Kır Kahveleri (1979), Piknik (1979), Büyük Ada (1976), Avcılar (1968), Kedili Sincap ( 1967) adlı resimlerinde doğa tüm hareketi ve canlılığıyla hayatın dinamizmini pekiştirerek konuyu vurgulamaktadır. Balıkçılar (1960, 1962, 1964, 1977, 1981), Plajlar (1944,1977), Kuş Avcıları (1960) adlı resimleri doğa ve insan ikilemine dikkat çekerken, yaşamsal olaylar vurgulanmaktadır. “Sıcak bir sobanın yanında gelişi güzel görünümleriyle açık bir masa üzerinde yer alan yiyecekler, insan öğesini çağrıştırır. Figürlü anlatımların da art planlarında yer alan masa üstünde gereçler, ölü doğa ile canlı figür karşıtlığının kurulduğu başarılı anlatımlardı” (K. Giray: 1997, s 101).

Ali Avni Çelebi’nin eserlerini, üyesi olduğu Müstakil Ressamlar ve Heykeltıraşlar Birliği sergileri ile topluma tanıtmıştır. 1928’den itibaren Ankara ve İstanbul’da sergilenen resimleri, 1937 yılında Müstakillerin yurt gezileri kapsamında düzenledikleri sergilerle Bursa, Zonguldak, Balıkesir, Samsun illerinde de halka tanıtılır. Müstakillerin uğraşları sonucu Atina, Bükreş, Belgrat ve Moskova’da açılan Türk Resim Sanatı sergilerinde de resimleri yer alır. Bu sergiler nedeni ile basında çıkan yazılarda Çelebi’nin sanatıyla ilgili görüşlere yer verilir.

CHP’nin kültür ve sanat programı doğrultusunda düzenlenen “Yurt İçi Ressamlar Gezisi”nde, 1938 yılında Arapgir – Malatya, 1943 yılında Bilecik’e gönderilen Çelebi, bu programın sonrasında açılan sergilere de katılacaktır (K. Giray: 1997, s 102).
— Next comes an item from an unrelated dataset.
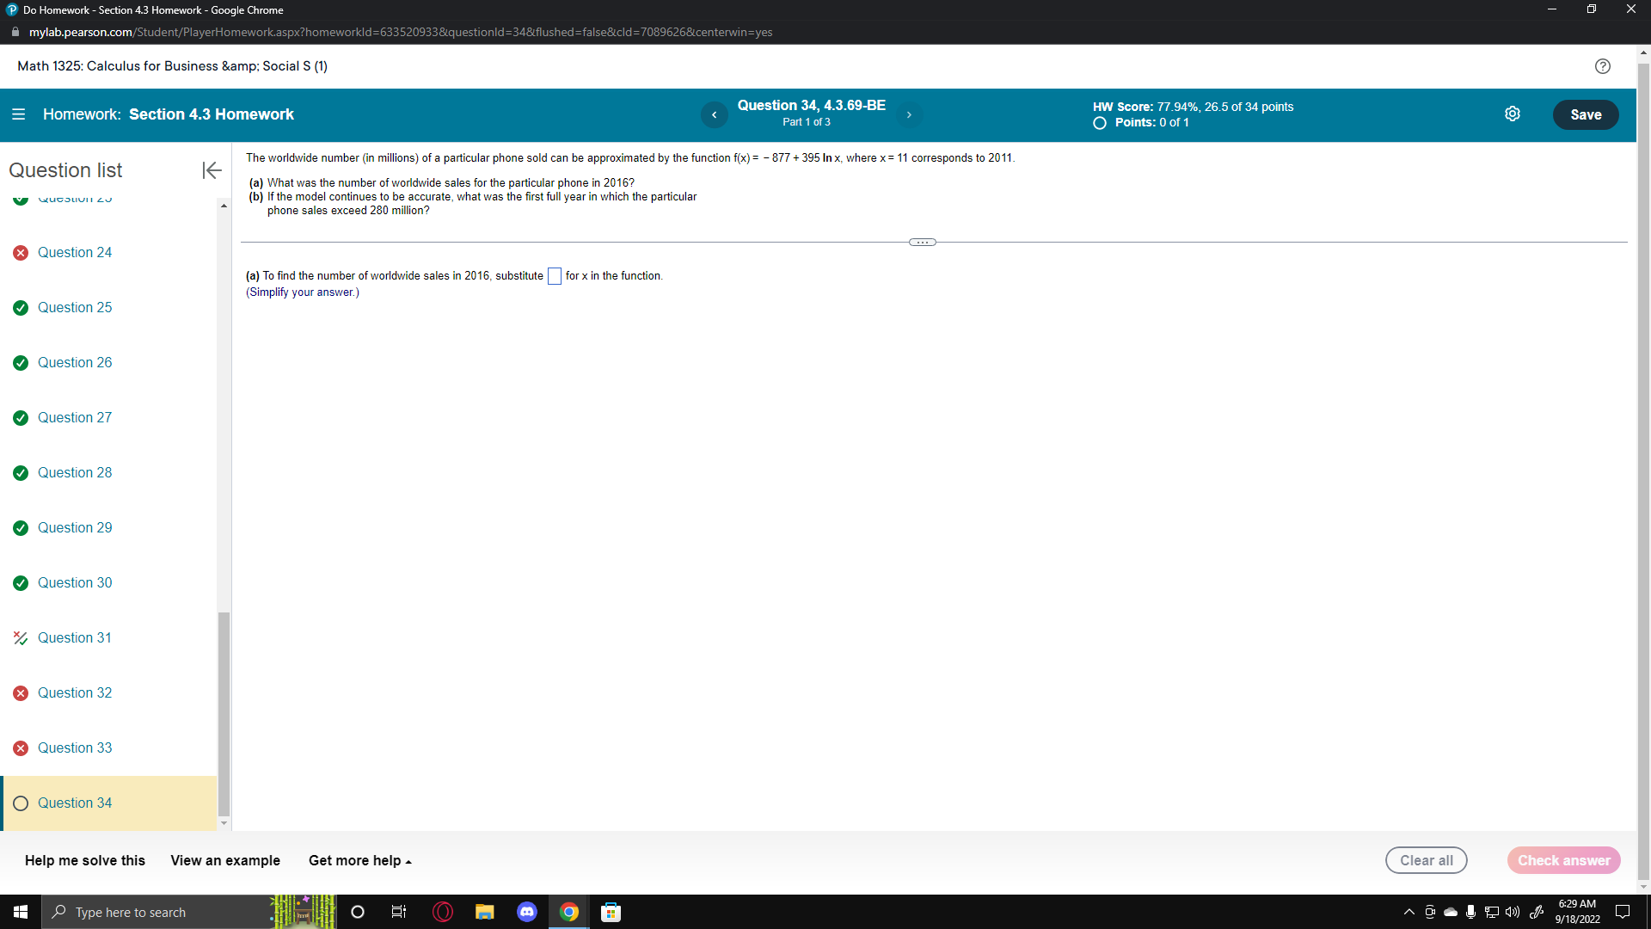Viewport: 1651px width, 929px height.
Task: Open Discord from the taskbar
Action: click(526, 912)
“1939’dan 1968 yılına dek D.G. Sanatlar Akademisinde öğretmenlik yapan Çelebi, Müstakillerin kurucuları, sergicileri arasında seçkin bir kişilik olarak ilk özel sergisini de 1932’lerde Saray Sineması holünde açmış, çeşitli ödüllere ulaşmış, ayrıca Malatya, Van ve Bilecik’ten de görünüler oluşturmuş büyük bir ustadır” (G. Elibal: 1973, s 146).
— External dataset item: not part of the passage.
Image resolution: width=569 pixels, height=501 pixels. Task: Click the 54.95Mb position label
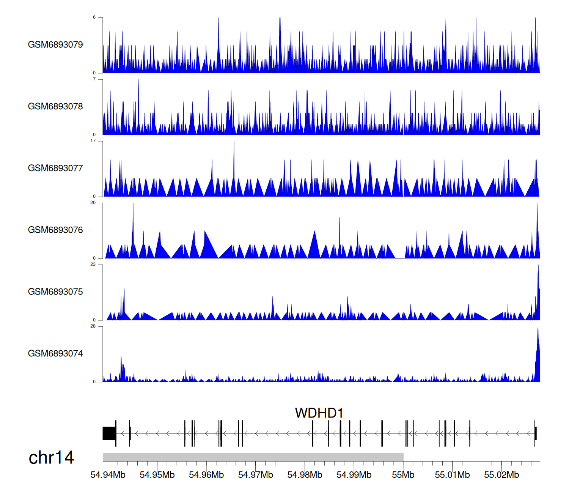coord(157,475)
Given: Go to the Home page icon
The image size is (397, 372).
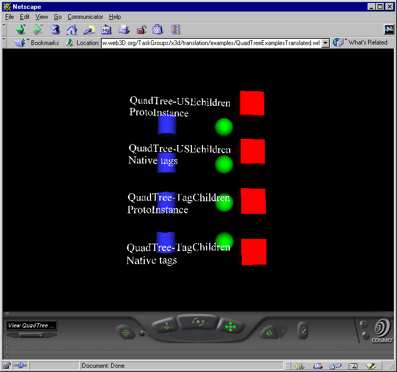Looking at the screenshot, I should 72,30.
Ali Çelebi, resim üstündeki düşüncelerini şöyle ifade ediyor:

“Hocalarımız kuşağı, onlar da yepyeni görüşler getirmişlerdi kendi dönemlerinde. Onların yetiştiği yıllarda hakim olan görüş Empresyonizm’di, bilindiği gibi. Bu görüş tabiatın görünüş ve intibalarına dayanır, kısa ifadesiyle. Ekspresyonist görüş ise, bünyeyi de içine alan konstrüksiyon yoluyla kitlelerin ağırlığını, planlarını değerlendirir. Mekan problemini halleder. Desen ve konturlar – sınır çizgileri – daha serttir. Yadırgama buralardan geldi. Aslında onlar – hocalar – yenilik taraflısıydılar. Hocam Çallı ise, daha öğrencisi bulunduğum yıllarda, yeniliklere her zaman açık tutmuştur atölyesini. Döndüğümüz zaman bizlerle en çok ilgilenen Çallı olmuştu. Ekspresyonist esprideki eserleri bu ilginin söz götürmez örnekleridir. Hocalığım sırasında tekrarladıklarımı bir kere de burada tekrarlayayım: Sanat yolculuğu durmadan didinmek ister. Ortalama günde sekiz saat çalışmalıdır bir ressam. Başka bir deyimle ressamın paleti kurumamalıdır. Başarı yolu buradan geçer. En büyük hoca tabiattır. Oradan bol bol etüt yapmak, desen çizmek gerek. Ressam, resim

yapan değildir. Resim yoluyla topluma rapor veren kişidir. Sanatçı, deseni anlayabildiği nispette pentür yapar. Çünkü desende ahenk vardır, hareket vardır, konstrüksiyon vardır, kompozisyon vardır. Desen her şeydir ve resim sanatının temelidir. Dünyanın her tarafında büyük ustaların daima bunu salık verdiklerini unutmamak gerek” (N. Berk, H. Gezer: 1973, s 44-45).